WHAT YOU WILL DO
The following data has a line with "Open the Projects sidebar icon" and a line with "Given: Click the middle regional inset map". Write out exactly those lines and all the lines between them.

INPUT FOR THIS TASK

=== Begin Enclosure ===

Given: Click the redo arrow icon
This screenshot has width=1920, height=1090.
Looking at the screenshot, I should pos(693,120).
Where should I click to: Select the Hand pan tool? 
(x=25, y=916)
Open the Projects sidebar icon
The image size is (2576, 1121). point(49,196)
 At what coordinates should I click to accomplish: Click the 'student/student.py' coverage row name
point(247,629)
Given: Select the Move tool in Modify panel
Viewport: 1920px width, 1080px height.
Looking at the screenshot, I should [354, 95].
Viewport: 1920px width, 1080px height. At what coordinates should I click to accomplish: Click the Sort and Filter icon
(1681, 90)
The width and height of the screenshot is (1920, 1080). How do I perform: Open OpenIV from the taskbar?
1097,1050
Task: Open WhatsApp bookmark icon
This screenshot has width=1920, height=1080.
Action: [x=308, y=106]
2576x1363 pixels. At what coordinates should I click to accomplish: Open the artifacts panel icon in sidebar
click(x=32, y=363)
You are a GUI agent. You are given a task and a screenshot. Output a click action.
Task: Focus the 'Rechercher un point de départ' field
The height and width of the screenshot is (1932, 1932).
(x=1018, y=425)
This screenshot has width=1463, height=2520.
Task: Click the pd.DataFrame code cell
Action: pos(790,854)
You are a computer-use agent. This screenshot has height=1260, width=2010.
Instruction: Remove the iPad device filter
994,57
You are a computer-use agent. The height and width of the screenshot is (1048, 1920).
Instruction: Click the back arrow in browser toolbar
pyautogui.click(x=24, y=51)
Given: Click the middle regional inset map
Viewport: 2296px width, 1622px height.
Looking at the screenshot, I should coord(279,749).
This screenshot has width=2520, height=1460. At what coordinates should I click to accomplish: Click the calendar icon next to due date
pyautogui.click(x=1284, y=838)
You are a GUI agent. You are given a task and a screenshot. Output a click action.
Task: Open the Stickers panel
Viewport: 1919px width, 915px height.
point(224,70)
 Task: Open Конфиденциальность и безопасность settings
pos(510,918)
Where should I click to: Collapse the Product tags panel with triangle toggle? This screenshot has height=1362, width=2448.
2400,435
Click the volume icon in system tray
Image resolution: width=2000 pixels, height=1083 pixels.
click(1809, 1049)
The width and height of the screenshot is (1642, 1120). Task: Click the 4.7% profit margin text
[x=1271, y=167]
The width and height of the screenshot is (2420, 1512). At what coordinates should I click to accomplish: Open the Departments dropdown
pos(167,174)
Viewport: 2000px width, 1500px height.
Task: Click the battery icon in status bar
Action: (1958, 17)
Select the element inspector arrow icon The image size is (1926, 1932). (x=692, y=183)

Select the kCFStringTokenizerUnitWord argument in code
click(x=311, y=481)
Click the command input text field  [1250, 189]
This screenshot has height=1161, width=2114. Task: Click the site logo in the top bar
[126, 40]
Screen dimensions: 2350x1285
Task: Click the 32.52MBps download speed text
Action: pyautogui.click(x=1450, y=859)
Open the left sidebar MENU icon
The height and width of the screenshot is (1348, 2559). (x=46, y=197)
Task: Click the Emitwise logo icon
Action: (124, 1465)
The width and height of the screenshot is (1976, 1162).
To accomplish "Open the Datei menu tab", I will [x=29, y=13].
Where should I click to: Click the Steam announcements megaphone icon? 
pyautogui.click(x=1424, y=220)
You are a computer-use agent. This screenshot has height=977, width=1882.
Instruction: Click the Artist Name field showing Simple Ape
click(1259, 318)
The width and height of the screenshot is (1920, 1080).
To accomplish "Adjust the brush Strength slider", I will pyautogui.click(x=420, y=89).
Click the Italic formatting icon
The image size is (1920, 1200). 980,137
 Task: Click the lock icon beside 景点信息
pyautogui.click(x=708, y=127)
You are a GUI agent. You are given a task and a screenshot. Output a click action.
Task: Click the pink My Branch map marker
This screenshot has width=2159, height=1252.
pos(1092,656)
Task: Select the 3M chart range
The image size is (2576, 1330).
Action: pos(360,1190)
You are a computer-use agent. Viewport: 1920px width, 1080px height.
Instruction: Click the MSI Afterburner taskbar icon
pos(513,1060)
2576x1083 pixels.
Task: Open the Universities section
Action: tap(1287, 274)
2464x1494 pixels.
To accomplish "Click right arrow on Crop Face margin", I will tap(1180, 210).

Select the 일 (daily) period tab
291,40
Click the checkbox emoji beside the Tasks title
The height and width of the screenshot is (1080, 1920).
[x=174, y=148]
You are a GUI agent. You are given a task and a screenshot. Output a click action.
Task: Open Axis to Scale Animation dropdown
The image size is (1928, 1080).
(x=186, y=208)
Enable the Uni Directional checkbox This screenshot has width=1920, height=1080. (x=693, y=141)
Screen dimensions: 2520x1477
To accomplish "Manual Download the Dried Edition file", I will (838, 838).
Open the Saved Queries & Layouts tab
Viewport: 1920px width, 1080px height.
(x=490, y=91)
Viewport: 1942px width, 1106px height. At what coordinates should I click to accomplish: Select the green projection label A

=== End Enclosure ===

PROBLEM SOLUTION
Open the Projects sidebar icon
The image size is (2576, 1121). point(49,196)
 At what coordinates should I click to accomplish: Click the 'student/student.py' coverage row name
point(247,629)
Given: Select the Move tool in Modify panel
Viewport: 1920px width, 1080px height.
Looking at the screenshot, I should [354, 95].
Viewport: 1920px width, 1080px height. At what coordinates should I click to accomplish: Click the Sort and Filter icon
(1681, 90)
The width and height of the screenshot is (1920, 1080). How do I perform: Open OpenIV from the taskbar?
1097,1050
Task: Open WhatsApp bookmark icon
This screenshot has width=1920, height=1080.
Action: [x=308, y=106]
2576x1363 pixels. At what coordinates should I click to accomplish: Open the artifacts panel icon in sidebar
click(x=32, y=363)
You are a GUI agent. You are given a task and a screenshot. Output a click action.
Task: Focus the 'Rechercher un point de départ' field
The height and width of the screenshot is (1932, 1932).
(x=1018, y=425)
This screenshot has width=1463, height=2520.
Task: Click the pd.DataFrame code cell
Action: pos(790,854)
You are a computer-use agent. This screenshot has height=1260, width=2010.
Instruction: Remove the iPad device filter
994,57
You are a computer-use agent. The height and width of the screenshot is (1048, 1920).
Instruction: Click the back arrow in browser toolbar
pyautogui.click(x=24, y=51)
Given: Click the middle regional inset map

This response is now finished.